• _TEXT BLOCK_:
------------------------------------------------
Fit the random-effects model
Description
This function builds the design matrix of the random-effects model and returns the fitted values and the corresponding statistics.
Usage
fit.re(
theta_0,
Y,
rct.lst,
maxit = 10000,
factr = 1e+07,
pgtol = 1e-08,
lmm = 100,
maxemit = 100,
eps = 1e-05,
trace = TRUE,
verbose = TRUE
)
Arguments
theta_0 |
A p-dimensional vector parameter as the initial guess for the inference. |
Y |
A 3-dimensional array whose dimensions are the time, the cell type and the clone respectively. |
rct.lst |
list of biochemical reactions. A differentiation move from cell type "A" to cell type "B" must be coded as "A->B" Duplication of cell "A" must be coded as "A->1" Death of cell "A" must be coded as "A->0" |
maxit |
maximum number of iterations for the optimization step. This argument is passed to optim() function. Details on "maxit" can be found in "optim()" documentation page. |
factr |
controls the convergence of the "L-BFGS-B" method. Convergence occurs when the reduction in the objective is within this factor of the machine tolerance. Default is 1e7, that is a tolerance of about 1e-8. This argument is passed to optim() function. |
pgtol |
helps control the convergence of the "L-BFGS-B" method. It is a tolerance on the projected gradient in the current search direction. This defaults to zero, when the check is suppressed. This argument is passed to optim() function. |
lmm |
is an integer giving the number of BFGS updates retained in the "L-BFGS-B" method, It defaults to 5. This argument is passed to optim() function. |
maxemit |
maximum number of iterations for the expectation-maximization algorithm. |
eps |
relative error for the value x and the objective function f(x) that has to be optimized in the expectation-maximization algorithm. |
trace |
Non-negative integer. If positive, tracing information on the progress of the optimization is produced. This parameter is also passed to the optim() function. Higher values may produce more tracing information: for method "L-BFGS-B" there are six levels of tracing. (To understand exactly what these do see the source code: higher levels give more detail.) |
verbose |
(defaults to TRUE) Logical value. If TRUE, then information messages on the progress of the algorithm are printed to the console. |
Value
A 3-length list. First element is the output returned by "optim()" function (see "optim()" documentation for details)
along with the conditional expectation E[u \vert y]
and variance V[u \vert y]
of the latent states u given the observed states y from the last step of the expectation-maximization algorithm.
------------------------------------------------
• _DATA_:

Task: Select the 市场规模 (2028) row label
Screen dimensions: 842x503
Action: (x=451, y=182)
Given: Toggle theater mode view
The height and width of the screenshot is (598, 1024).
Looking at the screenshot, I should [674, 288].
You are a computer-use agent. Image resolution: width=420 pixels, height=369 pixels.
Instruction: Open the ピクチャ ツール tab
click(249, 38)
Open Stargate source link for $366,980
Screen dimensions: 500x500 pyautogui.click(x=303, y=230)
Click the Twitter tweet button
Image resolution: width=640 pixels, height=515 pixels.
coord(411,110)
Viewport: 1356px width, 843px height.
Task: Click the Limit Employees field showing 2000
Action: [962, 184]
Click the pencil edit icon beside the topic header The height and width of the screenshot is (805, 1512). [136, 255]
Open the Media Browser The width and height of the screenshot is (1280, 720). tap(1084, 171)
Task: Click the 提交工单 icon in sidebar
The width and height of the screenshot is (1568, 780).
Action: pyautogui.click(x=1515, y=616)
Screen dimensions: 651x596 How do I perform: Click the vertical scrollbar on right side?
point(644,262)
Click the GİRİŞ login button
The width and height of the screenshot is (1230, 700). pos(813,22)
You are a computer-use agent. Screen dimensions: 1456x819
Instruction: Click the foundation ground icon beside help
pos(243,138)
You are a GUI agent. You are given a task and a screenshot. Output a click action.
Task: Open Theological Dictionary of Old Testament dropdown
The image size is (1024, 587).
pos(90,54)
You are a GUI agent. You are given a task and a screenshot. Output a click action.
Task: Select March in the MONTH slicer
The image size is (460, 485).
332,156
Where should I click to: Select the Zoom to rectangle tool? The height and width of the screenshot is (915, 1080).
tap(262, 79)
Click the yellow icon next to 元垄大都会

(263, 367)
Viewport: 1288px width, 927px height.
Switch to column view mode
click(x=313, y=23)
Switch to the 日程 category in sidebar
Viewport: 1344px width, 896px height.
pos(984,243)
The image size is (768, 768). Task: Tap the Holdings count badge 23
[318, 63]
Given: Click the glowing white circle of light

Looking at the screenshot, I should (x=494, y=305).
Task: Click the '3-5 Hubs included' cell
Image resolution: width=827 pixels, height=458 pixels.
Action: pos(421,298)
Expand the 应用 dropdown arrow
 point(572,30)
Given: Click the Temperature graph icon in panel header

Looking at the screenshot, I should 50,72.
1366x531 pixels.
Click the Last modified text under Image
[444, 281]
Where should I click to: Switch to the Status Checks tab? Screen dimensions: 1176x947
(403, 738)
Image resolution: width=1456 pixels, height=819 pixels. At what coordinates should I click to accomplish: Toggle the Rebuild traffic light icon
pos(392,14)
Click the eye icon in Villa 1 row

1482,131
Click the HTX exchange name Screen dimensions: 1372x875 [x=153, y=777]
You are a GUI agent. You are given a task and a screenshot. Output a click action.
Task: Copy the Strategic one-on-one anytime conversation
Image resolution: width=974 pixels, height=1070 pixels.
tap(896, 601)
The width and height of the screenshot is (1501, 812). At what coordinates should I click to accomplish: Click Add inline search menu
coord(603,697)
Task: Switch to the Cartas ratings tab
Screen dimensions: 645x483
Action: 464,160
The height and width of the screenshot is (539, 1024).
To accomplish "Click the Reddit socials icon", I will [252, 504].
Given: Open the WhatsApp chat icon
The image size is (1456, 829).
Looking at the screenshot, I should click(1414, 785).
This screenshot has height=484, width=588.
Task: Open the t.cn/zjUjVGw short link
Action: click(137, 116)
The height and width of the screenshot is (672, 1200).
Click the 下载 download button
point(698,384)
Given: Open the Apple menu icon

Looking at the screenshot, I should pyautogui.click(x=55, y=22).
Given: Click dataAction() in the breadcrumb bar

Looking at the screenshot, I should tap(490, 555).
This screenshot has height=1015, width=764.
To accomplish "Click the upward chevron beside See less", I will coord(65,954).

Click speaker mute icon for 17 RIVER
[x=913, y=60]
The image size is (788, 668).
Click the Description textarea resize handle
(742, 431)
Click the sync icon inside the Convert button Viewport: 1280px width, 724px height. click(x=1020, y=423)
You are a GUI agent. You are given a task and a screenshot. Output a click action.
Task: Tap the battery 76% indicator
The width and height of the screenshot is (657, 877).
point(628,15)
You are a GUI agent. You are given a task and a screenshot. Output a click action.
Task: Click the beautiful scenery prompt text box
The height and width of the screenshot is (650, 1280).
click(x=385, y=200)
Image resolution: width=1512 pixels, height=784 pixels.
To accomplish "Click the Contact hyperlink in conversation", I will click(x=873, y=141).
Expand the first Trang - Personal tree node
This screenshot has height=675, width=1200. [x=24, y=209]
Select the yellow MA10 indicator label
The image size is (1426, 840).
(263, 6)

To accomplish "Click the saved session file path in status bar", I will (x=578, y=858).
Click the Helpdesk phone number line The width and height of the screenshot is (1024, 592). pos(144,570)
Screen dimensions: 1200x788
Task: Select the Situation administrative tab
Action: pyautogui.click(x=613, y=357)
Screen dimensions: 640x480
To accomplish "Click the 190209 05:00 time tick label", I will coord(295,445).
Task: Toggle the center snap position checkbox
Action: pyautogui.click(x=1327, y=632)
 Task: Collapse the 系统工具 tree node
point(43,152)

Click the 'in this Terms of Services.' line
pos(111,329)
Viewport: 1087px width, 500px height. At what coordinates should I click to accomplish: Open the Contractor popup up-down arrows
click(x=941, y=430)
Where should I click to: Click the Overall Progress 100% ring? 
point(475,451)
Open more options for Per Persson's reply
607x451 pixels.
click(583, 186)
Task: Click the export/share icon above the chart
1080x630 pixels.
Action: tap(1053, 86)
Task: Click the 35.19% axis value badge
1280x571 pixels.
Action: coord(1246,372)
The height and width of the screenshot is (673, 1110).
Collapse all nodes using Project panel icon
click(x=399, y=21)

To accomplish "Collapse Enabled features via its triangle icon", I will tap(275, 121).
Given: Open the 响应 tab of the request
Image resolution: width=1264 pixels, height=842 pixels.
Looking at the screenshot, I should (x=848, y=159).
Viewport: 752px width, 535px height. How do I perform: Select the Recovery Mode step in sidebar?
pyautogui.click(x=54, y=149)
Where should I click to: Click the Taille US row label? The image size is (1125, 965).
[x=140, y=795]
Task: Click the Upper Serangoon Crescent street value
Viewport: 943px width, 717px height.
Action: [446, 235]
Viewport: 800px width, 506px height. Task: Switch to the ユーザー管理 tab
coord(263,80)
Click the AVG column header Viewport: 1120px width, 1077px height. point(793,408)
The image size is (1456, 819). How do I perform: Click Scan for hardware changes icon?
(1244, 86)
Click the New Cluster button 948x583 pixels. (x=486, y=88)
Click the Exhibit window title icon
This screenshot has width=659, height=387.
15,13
------------------------------------------------
• _INSTRUCTION_: According to the fit.re documentation, what does the maxemit argument set? The listing has nothing to do with this.

• _EXERCISE OUTPUT_: The maximum number of iterations for the expectation-maximization algorithm.